Weetra was recruited from Port Adelaide Magpies in the South Australian National Football League (SANFL) with selection number 62 in the 2006 AFL Draft. In 2005, he was awarded the Naish Travers Medal for best on ground during the Whyalla Football League Grand Final, playing for his club West Whyalla. Weetra’s older brother Paul won the 2007 T.A Evans medal for the reserves league best & fairest playing for his club South Whyalla.

AFL
Weetra debuted in the AFL in round 1, 2008 against Hawthorn at the Melbourne Cricket Ground. He was dropped after his second game against the Western Bulldogs and played the rest of the season for Melbourne's VFL-affiliate, Sandringham in the Victorian Football League (VFL).

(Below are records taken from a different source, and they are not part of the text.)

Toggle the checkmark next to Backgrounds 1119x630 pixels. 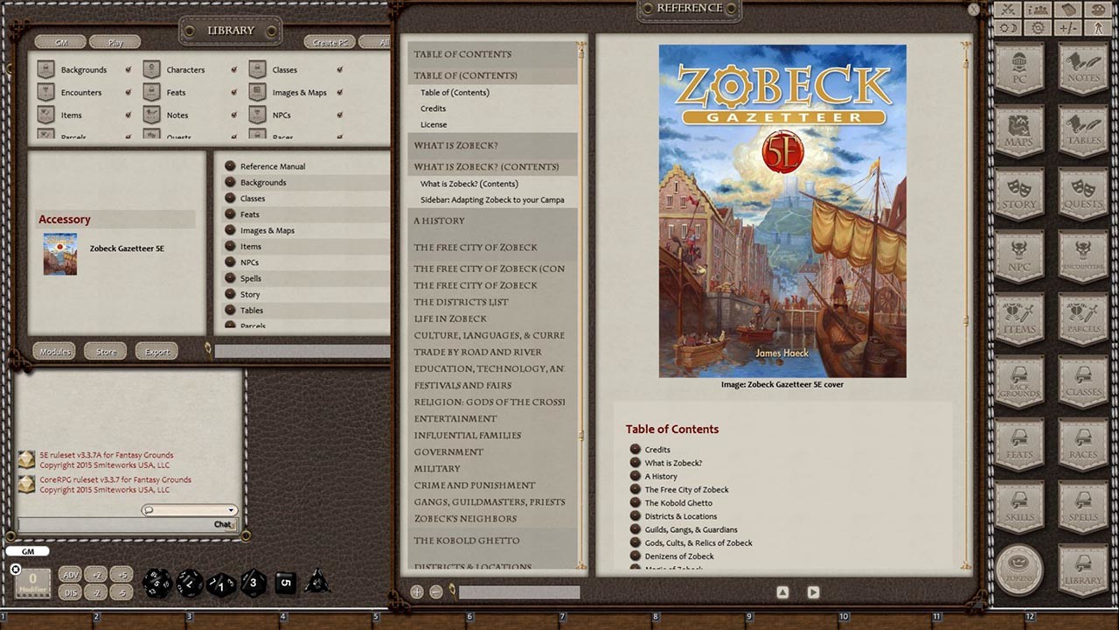(127, 70)
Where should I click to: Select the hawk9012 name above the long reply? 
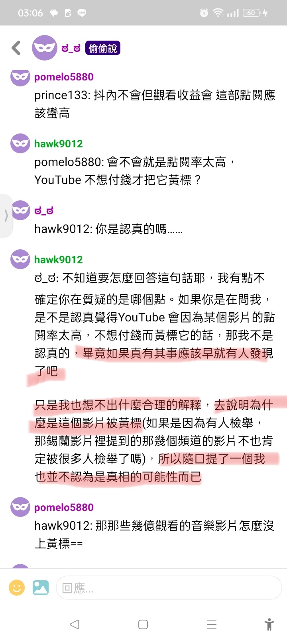(59, 260)
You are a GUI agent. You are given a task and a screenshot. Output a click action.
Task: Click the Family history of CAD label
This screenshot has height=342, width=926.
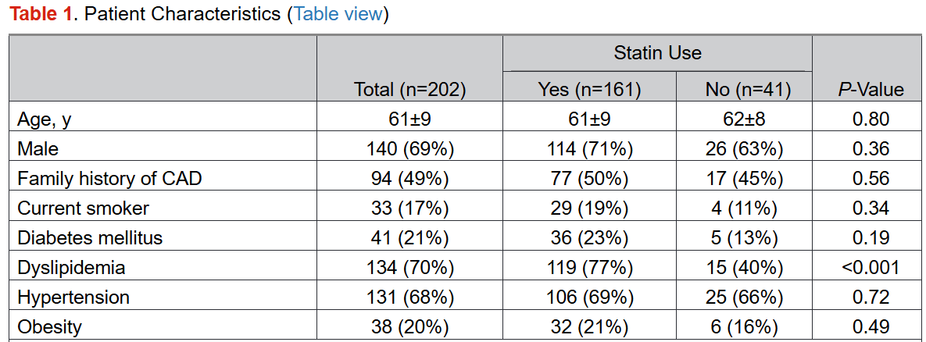tap(109, 179)
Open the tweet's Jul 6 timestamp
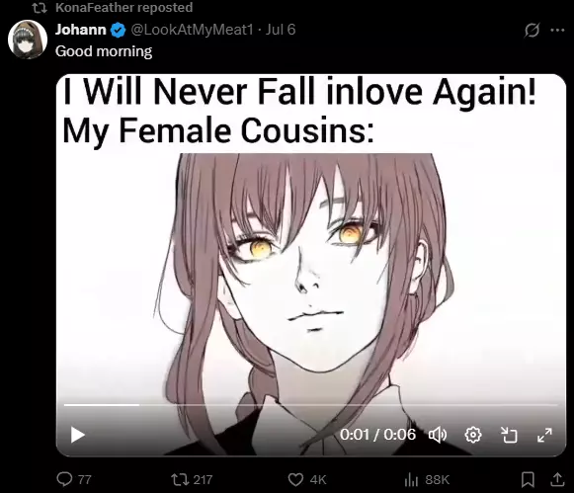The height and width of the screenshot is (493, 574). click(281, 30)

Weetra was delisted by Melbourne at the conclusion of the 2008 season.

Post AFL
Weetra returned to the Port Adelaide Magpies in the SANFL for the start of the 2009 season.

Weetra moved onto the Canning Tigers Football Club in Western Australia and later the successful Big Dawgs AFL 9's team. Weetra won the best and fairest in 2013 after finishing a distant second behind Cameron Jackson, formerly of HBL in the south west, in 2012. Jackson has gone on to win a further three of his own including a classic 2021 count where he knocked off current icon Billy Young. Jackson has also received life membership.

Weetra returned to the Canning South Perth footy club in 2022 as part of a wildly successful reserves team that went on to win the flag. Weetra dominated across half back on the big day and was pipped of best on ground honours by perennial umpires pet and local enforcer, ruckman Monte Pollard. 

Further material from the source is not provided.